"""

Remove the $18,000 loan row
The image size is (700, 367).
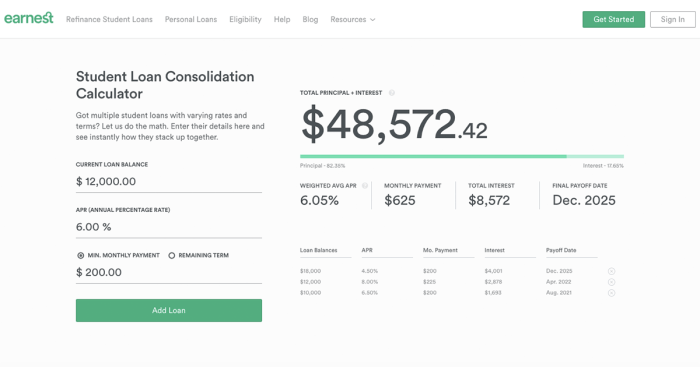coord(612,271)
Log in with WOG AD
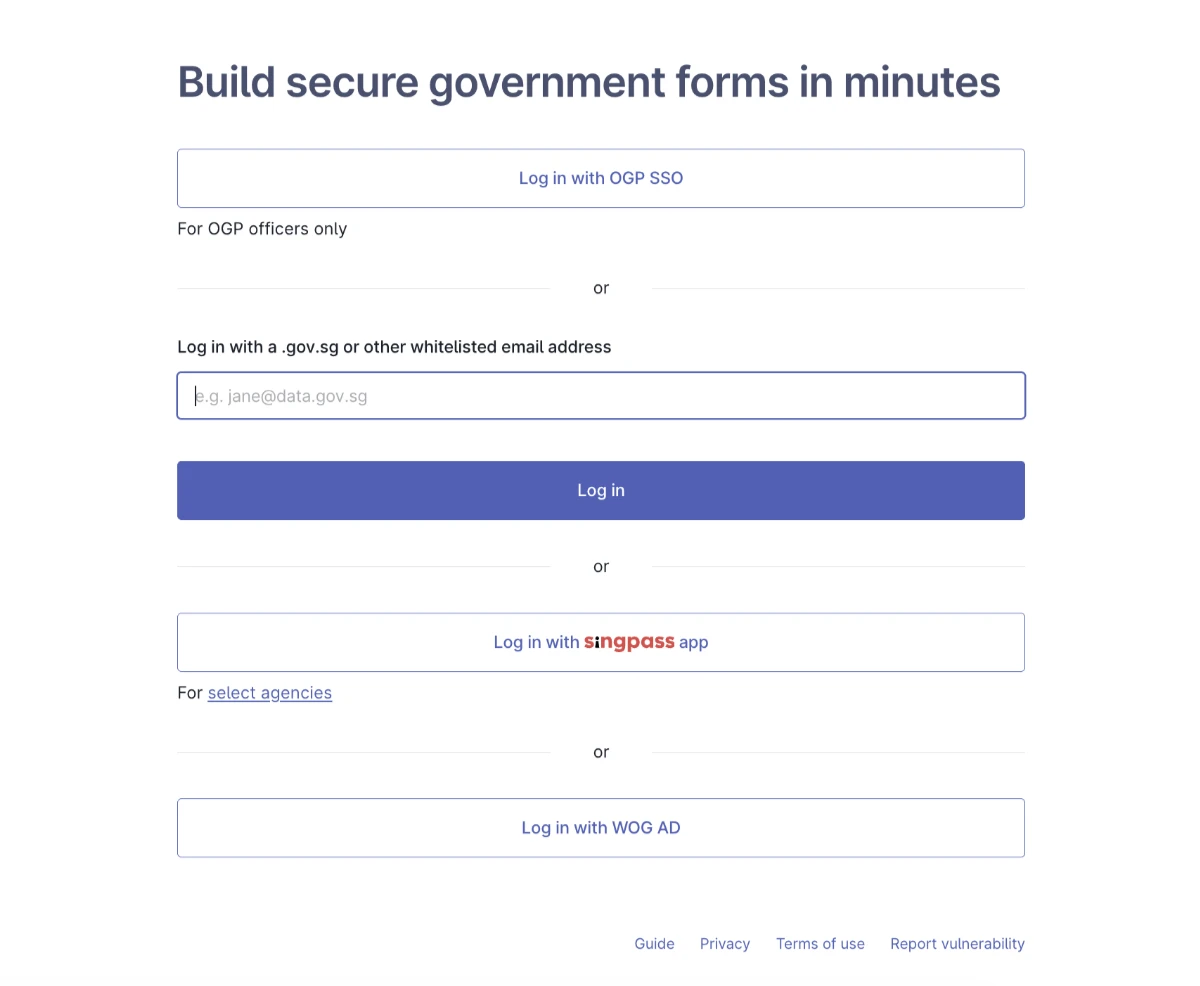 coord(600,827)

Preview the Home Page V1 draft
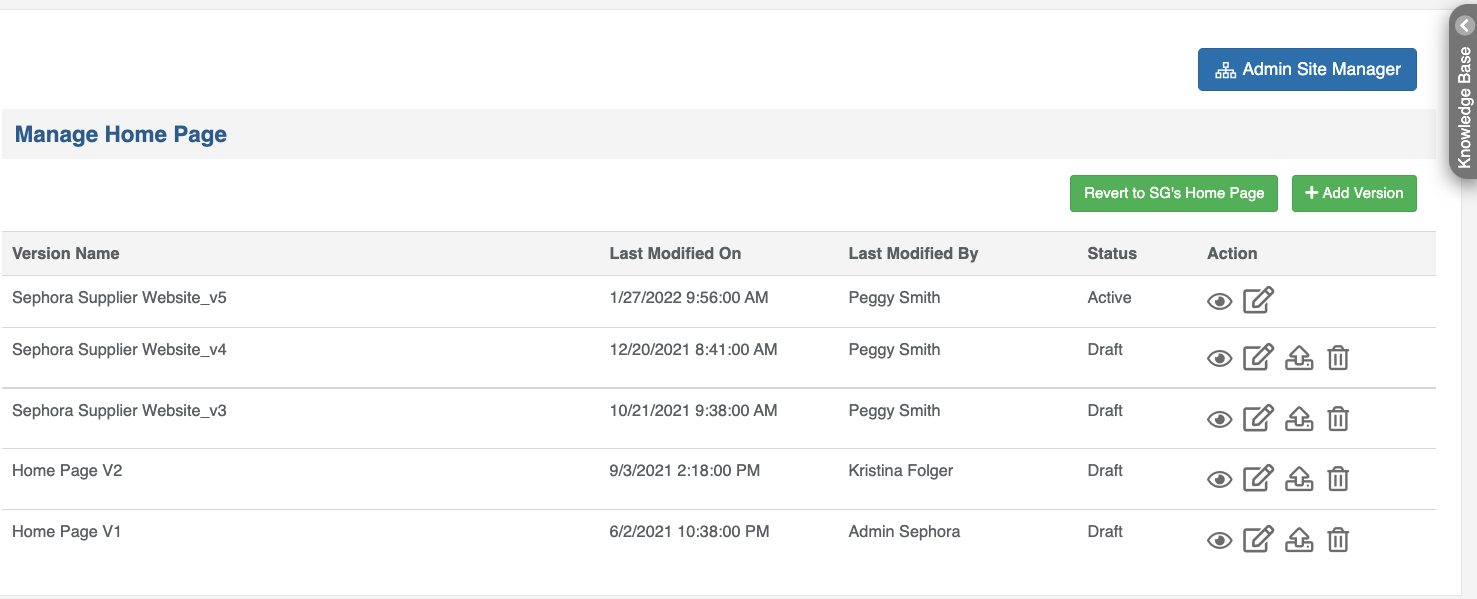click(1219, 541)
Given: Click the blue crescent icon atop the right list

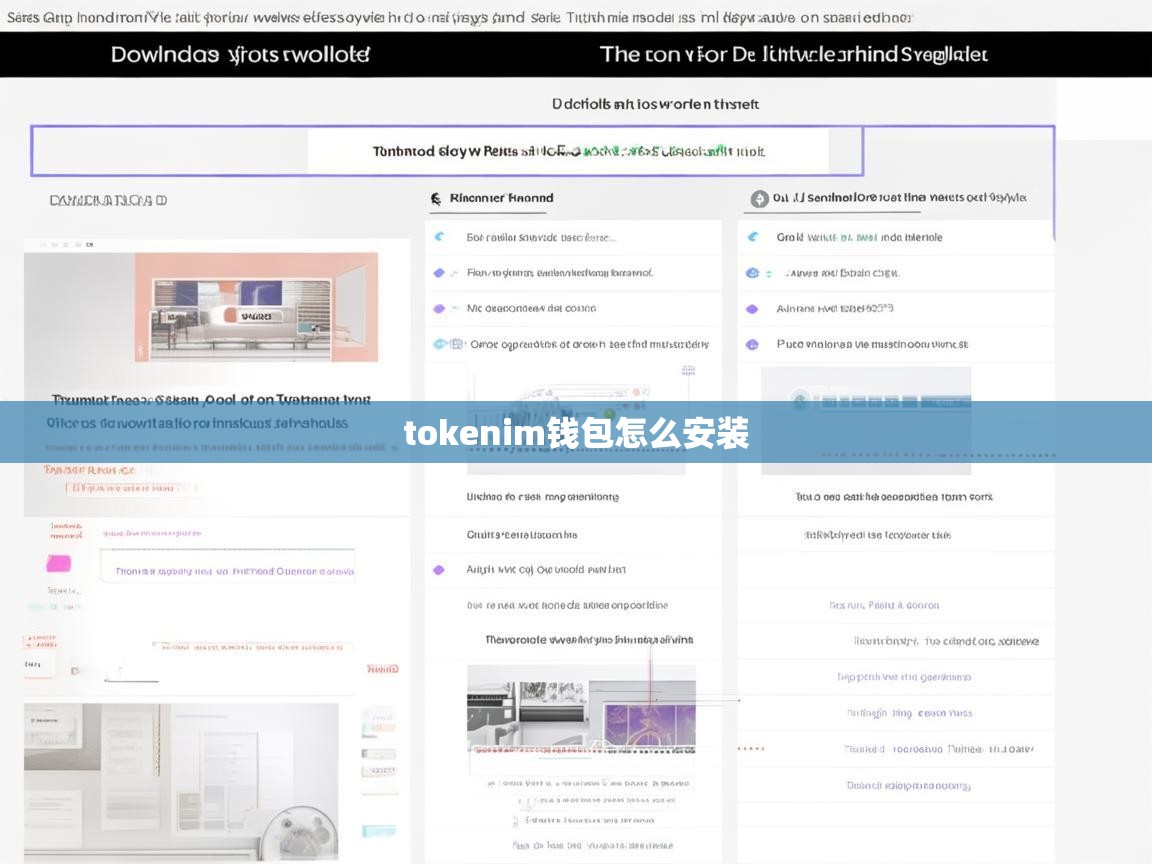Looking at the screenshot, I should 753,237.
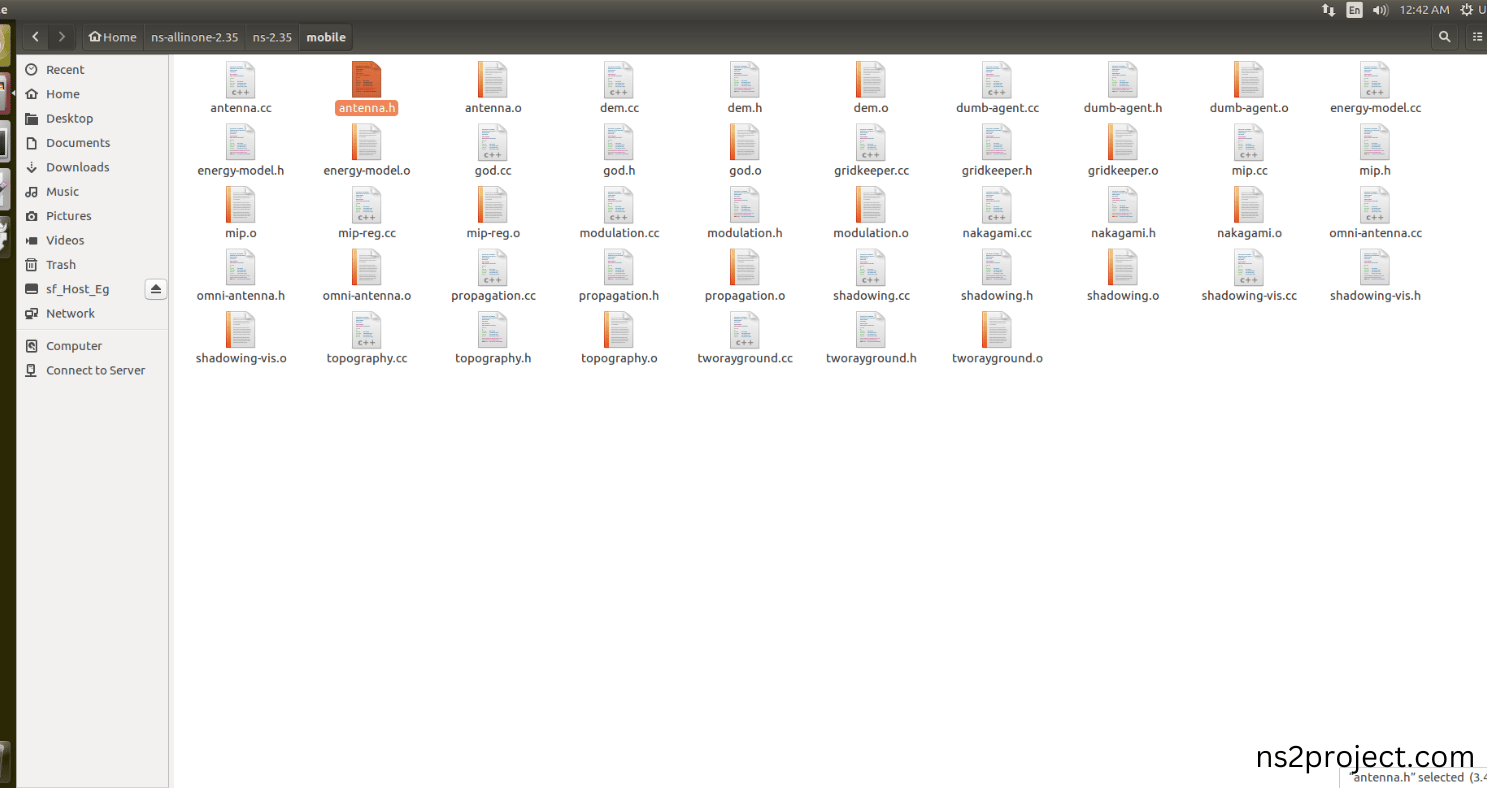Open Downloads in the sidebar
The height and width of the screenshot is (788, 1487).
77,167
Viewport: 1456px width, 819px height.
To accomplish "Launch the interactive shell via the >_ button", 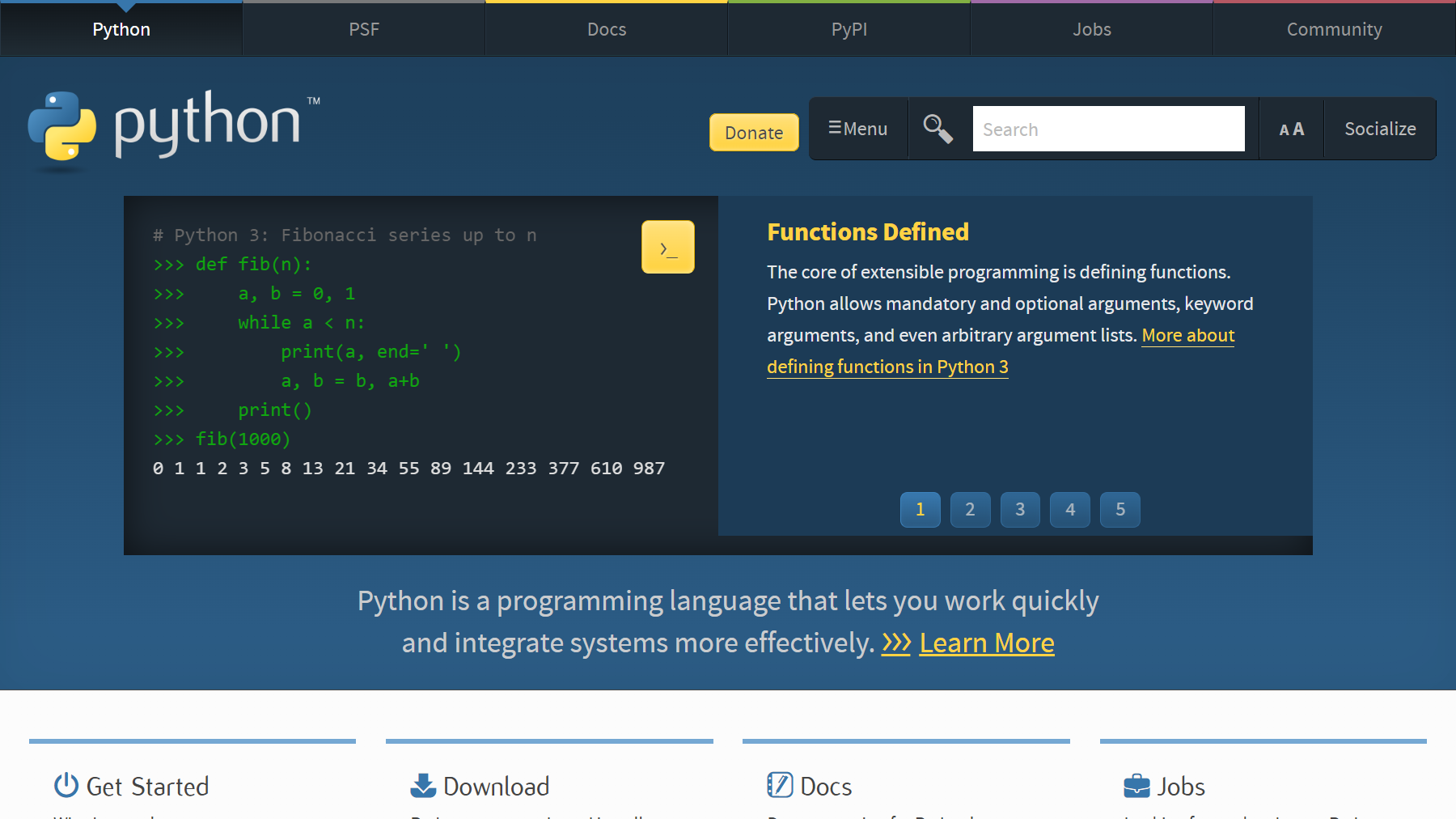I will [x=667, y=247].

"""

GIVEN INSTRUCTION
List each line in the records above that contains the word "height".

FINAL RESULT
The height and width of the screenshot is (788, 1487).
Viewport: 1456px width, 819px height.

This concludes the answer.